Efficient and Stable Perovskite Large Area Cells by Low-Cost Fluorene-Xantene-Based Hole Transporting Layer

Among the new generation photovoltaics, perovskite solar cell (PSC) technology reached top efficiencies in a few years. Currently, the main objective to further develop PSCs is related to the fabrication of stable devices with cost-effective materials and reliable fabrication processes to achieve a possible industrialization pathway. In the n-i-p device configuration, the hole transporting material (HTM) used most is the highly doped organic spiro-fluorene-based material (Spiro-OMeTAD). In addition to the high cost related to its complex synthesis, this material has different issues such as poor photo, thermal and moisture stability.

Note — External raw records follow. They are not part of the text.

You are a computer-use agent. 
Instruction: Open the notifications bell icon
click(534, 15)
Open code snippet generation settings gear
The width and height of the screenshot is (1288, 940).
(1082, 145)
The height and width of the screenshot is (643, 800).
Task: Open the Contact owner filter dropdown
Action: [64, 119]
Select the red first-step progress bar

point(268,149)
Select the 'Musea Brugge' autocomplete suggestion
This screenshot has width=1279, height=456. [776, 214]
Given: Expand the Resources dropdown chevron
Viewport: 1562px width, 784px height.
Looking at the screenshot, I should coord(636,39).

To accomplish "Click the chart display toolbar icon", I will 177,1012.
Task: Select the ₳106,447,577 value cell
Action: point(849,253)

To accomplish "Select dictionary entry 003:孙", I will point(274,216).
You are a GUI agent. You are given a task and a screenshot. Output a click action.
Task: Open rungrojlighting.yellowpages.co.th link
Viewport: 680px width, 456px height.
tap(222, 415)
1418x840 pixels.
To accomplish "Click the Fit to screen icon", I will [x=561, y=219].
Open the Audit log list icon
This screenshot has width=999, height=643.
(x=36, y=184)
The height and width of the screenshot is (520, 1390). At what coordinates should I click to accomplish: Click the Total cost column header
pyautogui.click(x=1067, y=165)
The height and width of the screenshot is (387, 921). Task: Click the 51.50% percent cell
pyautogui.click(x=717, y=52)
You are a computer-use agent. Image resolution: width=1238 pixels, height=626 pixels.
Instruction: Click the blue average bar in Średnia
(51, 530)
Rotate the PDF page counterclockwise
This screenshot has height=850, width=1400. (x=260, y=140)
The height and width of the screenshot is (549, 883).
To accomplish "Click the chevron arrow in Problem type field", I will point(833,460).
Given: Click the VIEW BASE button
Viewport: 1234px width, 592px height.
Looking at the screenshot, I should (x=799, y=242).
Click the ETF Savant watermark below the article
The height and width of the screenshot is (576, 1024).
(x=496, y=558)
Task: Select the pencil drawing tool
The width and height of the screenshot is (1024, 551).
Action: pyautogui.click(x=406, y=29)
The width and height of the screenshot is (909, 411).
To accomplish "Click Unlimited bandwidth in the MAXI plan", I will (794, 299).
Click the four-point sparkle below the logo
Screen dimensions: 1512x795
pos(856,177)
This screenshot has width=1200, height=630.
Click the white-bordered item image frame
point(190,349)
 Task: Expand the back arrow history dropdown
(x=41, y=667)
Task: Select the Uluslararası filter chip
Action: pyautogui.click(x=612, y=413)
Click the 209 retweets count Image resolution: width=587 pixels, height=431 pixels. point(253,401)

Here, we test on small and large area PSCs a commercially available HTM (X55, Dyenamo) with a new core made by low-cost fluorene-xantene units. The one-pot synthesis of this compound reduces 30 times its cost with respect to Spiro-OMeTAD. The optoelectronic performances and properties are characterized through JV measurement, IPCE (incident photon to current efficiency), steady-state photoluminescence and ISOS stability test. SEM (scanning electron microscope) images reveal a uniform and pinhole free coverage of the X55 HTM surface, which reduces the charge recombination losses and improves the device performance relative to Spiro-OMeTAD from 16% to 17%. The ISOS-D-1 stability test on large area cells without any encapsulation reports an efficiency drop of about 15% after 1000 h compared to 30% for the reference case.